Envuelto en un escandaloso affaire aduanero (conocido como el caso «La Línea»), el general Otto Pérez Molina ha renunciado para enfrentar el juicio que contra él han incoado la Fiscalía y la Comisión Internacional Contra la Impunidad en Guatemala (Cicig). Ya, hace tres días, el Congreso le había retirado la inmunidad -un privilegio que muchos confunden con impunidad- y autorizado un antejuicio de mérito. Podía decirse que su caída era cuestión de horas.
Al margen de su presunta culpabilidad o su improbable inocencia, nos interesa destacar que, aun con defectos, en las repúblicas democráticas fundamentadas en el respeto a la división y autonomía de los poderes públicos, la justicia, acaso imperfecta, puede que demore, pero al fin se hace presente.

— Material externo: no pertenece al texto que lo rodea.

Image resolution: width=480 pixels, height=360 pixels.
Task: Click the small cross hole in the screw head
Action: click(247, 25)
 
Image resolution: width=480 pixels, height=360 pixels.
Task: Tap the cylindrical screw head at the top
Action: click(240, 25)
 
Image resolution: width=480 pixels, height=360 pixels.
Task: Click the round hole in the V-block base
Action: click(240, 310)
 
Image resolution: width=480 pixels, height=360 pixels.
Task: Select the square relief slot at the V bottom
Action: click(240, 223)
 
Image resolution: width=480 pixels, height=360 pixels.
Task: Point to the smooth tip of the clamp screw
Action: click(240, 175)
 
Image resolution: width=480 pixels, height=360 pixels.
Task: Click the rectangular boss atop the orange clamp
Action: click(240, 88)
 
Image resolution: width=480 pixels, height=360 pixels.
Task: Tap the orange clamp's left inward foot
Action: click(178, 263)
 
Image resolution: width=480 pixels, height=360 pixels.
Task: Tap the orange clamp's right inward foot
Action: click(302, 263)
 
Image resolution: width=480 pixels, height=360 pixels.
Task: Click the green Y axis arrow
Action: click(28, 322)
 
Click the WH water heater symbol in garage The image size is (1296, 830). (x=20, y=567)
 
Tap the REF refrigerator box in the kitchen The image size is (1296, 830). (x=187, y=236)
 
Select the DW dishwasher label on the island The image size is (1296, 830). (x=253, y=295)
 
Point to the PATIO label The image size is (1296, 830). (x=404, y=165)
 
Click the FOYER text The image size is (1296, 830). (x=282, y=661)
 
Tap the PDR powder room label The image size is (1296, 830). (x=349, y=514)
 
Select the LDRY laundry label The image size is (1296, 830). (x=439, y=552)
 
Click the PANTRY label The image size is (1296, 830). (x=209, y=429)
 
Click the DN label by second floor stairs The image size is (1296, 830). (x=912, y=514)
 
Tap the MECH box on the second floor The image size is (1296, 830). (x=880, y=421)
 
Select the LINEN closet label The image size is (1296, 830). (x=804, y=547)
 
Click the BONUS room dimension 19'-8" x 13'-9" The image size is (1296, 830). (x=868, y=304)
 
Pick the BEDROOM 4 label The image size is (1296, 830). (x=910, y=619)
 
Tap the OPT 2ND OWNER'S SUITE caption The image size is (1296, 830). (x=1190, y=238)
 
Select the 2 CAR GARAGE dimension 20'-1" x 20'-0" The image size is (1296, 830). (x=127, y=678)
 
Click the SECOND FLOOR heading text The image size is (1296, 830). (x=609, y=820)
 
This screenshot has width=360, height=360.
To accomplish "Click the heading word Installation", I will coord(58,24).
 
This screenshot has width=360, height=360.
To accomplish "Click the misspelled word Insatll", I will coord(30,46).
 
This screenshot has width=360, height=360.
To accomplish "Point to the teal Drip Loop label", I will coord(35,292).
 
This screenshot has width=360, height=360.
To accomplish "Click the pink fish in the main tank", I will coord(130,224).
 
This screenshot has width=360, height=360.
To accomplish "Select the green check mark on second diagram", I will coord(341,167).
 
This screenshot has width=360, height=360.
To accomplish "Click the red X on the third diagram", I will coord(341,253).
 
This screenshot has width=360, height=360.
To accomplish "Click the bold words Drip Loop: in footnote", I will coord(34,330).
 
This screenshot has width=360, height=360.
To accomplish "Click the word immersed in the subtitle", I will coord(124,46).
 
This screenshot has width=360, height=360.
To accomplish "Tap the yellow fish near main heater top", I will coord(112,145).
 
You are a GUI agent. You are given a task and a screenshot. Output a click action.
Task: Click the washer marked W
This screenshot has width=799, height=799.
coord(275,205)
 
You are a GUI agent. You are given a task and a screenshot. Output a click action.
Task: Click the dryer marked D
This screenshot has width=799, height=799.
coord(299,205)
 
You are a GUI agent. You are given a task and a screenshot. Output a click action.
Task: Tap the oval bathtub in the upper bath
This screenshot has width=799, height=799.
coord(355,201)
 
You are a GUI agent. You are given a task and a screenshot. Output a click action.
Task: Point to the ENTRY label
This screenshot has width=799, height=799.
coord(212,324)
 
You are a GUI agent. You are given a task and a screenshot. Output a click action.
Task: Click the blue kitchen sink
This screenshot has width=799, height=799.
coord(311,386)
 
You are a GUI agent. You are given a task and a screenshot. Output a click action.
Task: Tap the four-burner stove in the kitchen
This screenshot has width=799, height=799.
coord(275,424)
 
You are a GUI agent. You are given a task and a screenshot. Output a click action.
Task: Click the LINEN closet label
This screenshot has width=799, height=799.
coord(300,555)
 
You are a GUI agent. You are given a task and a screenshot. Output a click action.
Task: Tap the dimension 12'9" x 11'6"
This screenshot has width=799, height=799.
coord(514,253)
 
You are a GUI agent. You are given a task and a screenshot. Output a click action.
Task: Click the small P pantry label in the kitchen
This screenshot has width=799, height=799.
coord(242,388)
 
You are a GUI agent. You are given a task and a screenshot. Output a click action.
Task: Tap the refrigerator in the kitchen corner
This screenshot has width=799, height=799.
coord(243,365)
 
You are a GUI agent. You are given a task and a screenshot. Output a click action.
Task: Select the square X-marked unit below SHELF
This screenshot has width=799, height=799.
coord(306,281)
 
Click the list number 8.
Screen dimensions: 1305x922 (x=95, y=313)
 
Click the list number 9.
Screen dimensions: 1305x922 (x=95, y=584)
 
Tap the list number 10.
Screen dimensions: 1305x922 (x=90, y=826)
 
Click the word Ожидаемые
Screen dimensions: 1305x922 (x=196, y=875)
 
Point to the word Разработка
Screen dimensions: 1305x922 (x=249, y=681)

La existencia, en Guatemala, de un organismo como la Cicig -que recuerda aquella Comisión para la Investigación del Enriquecimiento Ilícito que se creó en nuestro país y sustituida luego por los tribunales de Salvaguarda del Patrimonio Público- ya revela una cierta disposición a protegerse contra la corrupción.
Deben mirarse en el espejo centroamericano quienes creen que pueden pasar la página de sus deudas morales y sus asignaturas pendientes. Carlos Andrés Pérez pagó por sus errores con su destitución y prisión domiciliaria; también lo hará Pérez Molina. Y está bien que así sea.
Es necesario adecentar la gestión pública. Pero no basta con encarcelar corruptos, si no se combate el populismo corruptor que llega al poder por Guatemala y lo deja por Guatepeor. Como aquí.